L'UOMO NERO
A cura di Ceriani Cinzia
E’ una perversione psichica. E’ violenza, abuso, sottomissione e morte.
Gli psicologi definiscono la pedofilia un disturbo, riconducibile all’ambito delle parafilie, dell’eccitazione sessuale provocata da particolari stimoli ritenuti socialmente anomali e alimentata dal piacere per la trasgressione.
Lo “strumento” di piacere del pedofilo è il bambino, indotto a compiere o subire una serie di comportamenti finalizzati alla soddisfazione del desiderio sessuale del soggetto anziano, giovane, benestante, indigente, colto o incolto che sia. Egli guarda il bambino mentre si spoglia, si masturba in sua presenza, lo accarezza e lo persuade a toccarlo a sua volta.
L’attrazione, o meglio l’ossessione, che l’abusante prova per i piccoli non riguarda la sola questione fisica, ma, a suo modo, egli nutre dei sentimenti, che gli impediscono di maltrattare le sue giovani vittime in modo tale che queste non parlino e mantengano segreto il crimine.
Di contro, però, i pedofili così detti attivi, sono in grado di assoggettare il bambino con metodi invasivi e devastanti fisicamente e mentalmente, stando ben attenti a non lasciare segni visibili.

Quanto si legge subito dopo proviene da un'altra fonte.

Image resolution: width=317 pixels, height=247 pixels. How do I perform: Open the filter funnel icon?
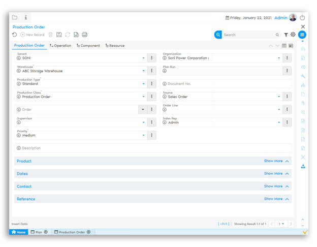tap(286, 35)
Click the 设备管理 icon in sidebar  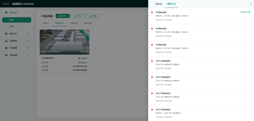click(x=6, y=41)
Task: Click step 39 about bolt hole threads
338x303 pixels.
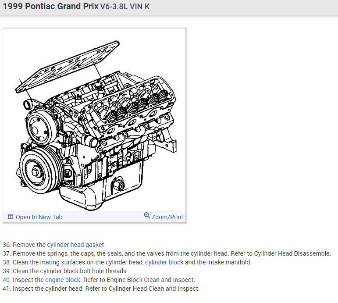Action: coord(65,271)
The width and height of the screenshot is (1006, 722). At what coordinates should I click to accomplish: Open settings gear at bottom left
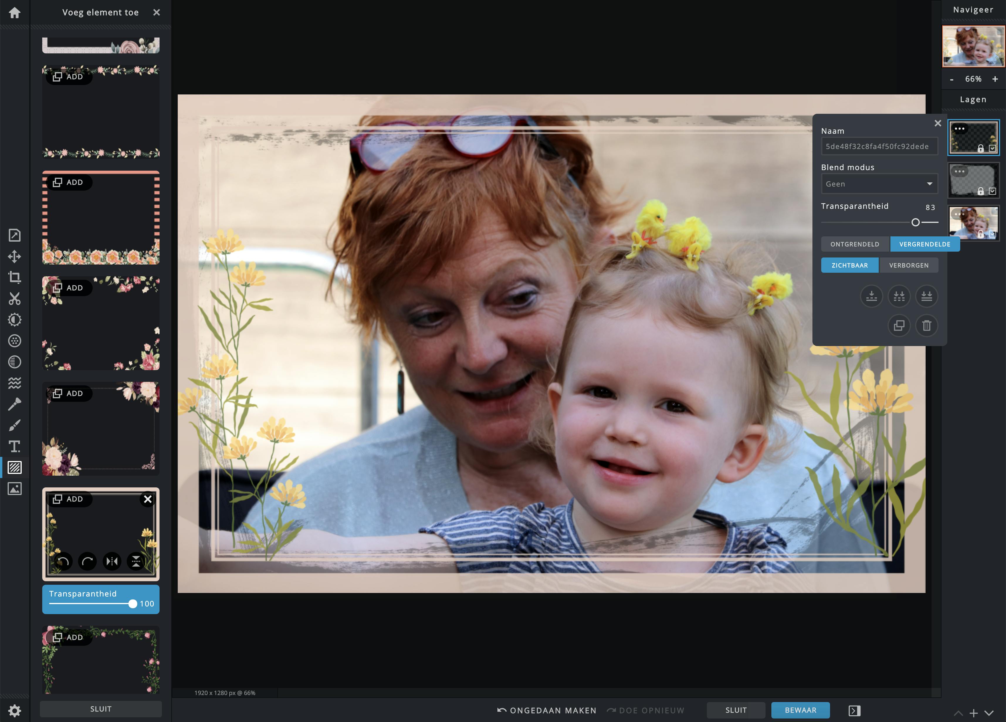[x=15, y=710]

Altri, invece, chiamati latenti, si limitano alla consultazione di materiale pedopornografico diffuso nella rete.
Di certo più pericolosi sono coloro che praticano il pedosadismo, in cui l’eccitazione è associata ad una forma di sesso sadico e amorale che ha come conseguenza, ma non come regola, la morte del fanciullo per tentare di occultare l’accaduto.
Stando sempre alle affermazioni di alcuni psicologi il pedofilo è un individuo dalla personalità immatura e con gravi problemi relazionali che lo rendono incapace di vivere un normale e adulto rapporto amoroso.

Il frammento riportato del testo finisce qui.